DATA Step, Macro, Functions and more

Macro to sum different variable based on dataset name

Accepted Solution Solved
Reply
Contributor
Posts: 60
Accepted Solution

Macro to sum different variable based on dataset name

libname fds "path1";
proc sql;
create table count_fds as
select MEMNAME AS DS_NAME,sum(nobs) as DS_COUNT,
substr(MEMNAME,5,(anydigit(MEMNAME,1)-5)) as comm_Var1
from dictionary.tables
where libname eq 'FDS' and MEMNAME CONTAINS "20170801"
group by memname;
quit;

proc sql;
select ds_name into : ds_nm separated by ' ' from count_fds;
run;

options symbolgen mprint;
%macro tot_soa;
%let i=1;
%do %while (%scan(&ds_nm,&i,' ') ne );
proc sql;
create table work.cnt_&i as select cat("%scan(&ds_nm,&i,' ')") as soa_ds ,
sum((case when cat("%scan(&ds_nm,&i,' ')") like '%_type1_%' then var1
when cat("%scan(&ds_nm,&i,' ')") like '%_type2_%' then var9
when cat("%scan(&ds_nm,&i,' ')") like '%_type3_%' then var14
when cat("%scan(&ds_nm,&i,' ')") like '%_type4_%' then var18
ELSE var21 end)) as soa_sum
from fds.%scan(&ds_nm,&i,' ') t1;
quit;
%put %scan(&ds_nm,&i,' ');
%let i=%eval(&i+1);
%end;
%mend tot_soa;
%tot_soa;


Accepted Solutions
Solution
Monday
Super User
Posts: 10,483

Re: Macro to sum different variable based on dataset name


atul_desh wrote:

Thanks,

but it is giving me error :var1 is not present in other than type1 and var9 is not presnt in other than type2 ... so on

 

ERROR: The following columns were not found in the contributing tables


ANY variable listed in the Proc SQL code will have to exist, either created in the proc or from a contributing data set.

 

I have to assume at this point you did not have working base code before wandering down the macro path as you would have had the error.
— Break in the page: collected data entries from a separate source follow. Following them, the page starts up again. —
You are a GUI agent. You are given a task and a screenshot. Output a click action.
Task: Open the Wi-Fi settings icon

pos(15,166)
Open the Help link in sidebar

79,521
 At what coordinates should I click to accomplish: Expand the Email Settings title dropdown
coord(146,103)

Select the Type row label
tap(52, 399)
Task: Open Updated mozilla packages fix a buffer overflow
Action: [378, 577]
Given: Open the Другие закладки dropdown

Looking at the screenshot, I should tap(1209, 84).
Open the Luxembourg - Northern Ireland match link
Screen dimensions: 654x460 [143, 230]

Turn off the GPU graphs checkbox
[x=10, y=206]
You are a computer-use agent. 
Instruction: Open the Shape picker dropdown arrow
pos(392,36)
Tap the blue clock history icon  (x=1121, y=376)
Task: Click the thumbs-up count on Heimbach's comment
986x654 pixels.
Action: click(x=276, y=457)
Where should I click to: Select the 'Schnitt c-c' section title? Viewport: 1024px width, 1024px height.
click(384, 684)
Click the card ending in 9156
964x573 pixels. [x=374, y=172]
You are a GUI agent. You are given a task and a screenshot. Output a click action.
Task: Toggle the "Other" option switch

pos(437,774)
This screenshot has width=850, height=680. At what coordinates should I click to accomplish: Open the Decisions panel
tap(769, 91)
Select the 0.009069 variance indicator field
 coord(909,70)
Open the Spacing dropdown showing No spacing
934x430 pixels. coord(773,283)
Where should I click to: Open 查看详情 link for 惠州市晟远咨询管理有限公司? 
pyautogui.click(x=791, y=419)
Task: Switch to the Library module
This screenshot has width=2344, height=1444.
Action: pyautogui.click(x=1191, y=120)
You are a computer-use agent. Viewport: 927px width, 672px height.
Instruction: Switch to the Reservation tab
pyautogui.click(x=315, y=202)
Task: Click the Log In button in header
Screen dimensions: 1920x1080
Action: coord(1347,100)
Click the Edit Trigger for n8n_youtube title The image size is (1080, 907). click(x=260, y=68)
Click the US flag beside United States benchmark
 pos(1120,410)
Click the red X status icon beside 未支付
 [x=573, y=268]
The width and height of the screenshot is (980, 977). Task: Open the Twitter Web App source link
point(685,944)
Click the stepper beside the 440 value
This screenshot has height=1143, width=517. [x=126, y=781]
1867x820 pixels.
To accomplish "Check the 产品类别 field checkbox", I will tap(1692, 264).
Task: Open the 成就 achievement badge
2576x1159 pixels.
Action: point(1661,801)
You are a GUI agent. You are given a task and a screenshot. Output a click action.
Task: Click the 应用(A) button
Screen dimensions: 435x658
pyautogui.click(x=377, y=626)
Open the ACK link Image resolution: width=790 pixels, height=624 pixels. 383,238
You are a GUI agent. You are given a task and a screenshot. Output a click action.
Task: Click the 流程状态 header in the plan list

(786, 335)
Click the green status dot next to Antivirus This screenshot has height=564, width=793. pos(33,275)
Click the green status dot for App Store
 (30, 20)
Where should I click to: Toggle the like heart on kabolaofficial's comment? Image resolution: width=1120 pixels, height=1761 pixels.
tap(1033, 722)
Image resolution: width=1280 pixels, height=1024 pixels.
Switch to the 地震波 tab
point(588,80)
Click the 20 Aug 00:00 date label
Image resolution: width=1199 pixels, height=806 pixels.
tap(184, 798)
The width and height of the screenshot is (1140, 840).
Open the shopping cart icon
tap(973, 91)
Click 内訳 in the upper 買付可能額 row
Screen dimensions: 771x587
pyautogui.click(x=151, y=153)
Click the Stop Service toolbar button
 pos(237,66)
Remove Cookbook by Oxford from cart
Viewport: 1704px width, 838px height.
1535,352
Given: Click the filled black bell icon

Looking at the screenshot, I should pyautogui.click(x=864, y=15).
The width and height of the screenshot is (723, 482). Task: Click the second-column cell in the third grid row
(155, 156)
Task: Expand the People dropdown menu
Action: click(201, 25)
From the code shown I was assuming that variables variables var1, var9, var14 and var18 were in all of the data sets and you were just selecting which one to calculate. So you do not want a case statement. You have to do the comparison in pure macro code, or perhaps a look up of some time to generate something like:

select "&TempDS" as soa_ds , var1 as soa_sum

 

One approach might be:

%do i=1 %to %sysfunc(countw(&ds_nm));
   %let TempDS = %scan(&ds_nm,&i);
   /* look up desired variable*/
   %if %index (&TempDS,_type1_)>0 %then %let target= var1;
   %if %index (&TempDS,_type2_)>0 %then %let target= var9;
   %if %index (&TempDS,_type3_)>0 %then %let target= var14;
   %if %index (&TempDS,_type4_)>0 %then %let target= var18;

   proc sql;
   create table work.cnt_&i as 
   select "&TempDS" as soa_ds ,&target as soa_sum
   from fds.&TempDS t1;
   quit;
%end;

which will only work if the _type1_ and such appear in the name. You might want a check if target is blank after the look up to skip the SQL and provide a warning in your log. This may be needed if whatever creates your set names has a problem and you end up with _type1 instead. Which may happen if your name builder attempts to build something longer than 32 characters.

 

View solution in original post


All Replies
Super User
Super User
Posts: 7,400

Re: Macro to sum different variable based on dataset name

Very enlightening.  Maybe some test data in the form of a datastep, what you want out, what is not working, logs etc.?

 

As for summing varaibles, why not use proc summary, thats pretty much what the procedure is for, and you can then use _numeric_ for instance to sum all numeric varaibles, much simpler than trying to hash it yourself.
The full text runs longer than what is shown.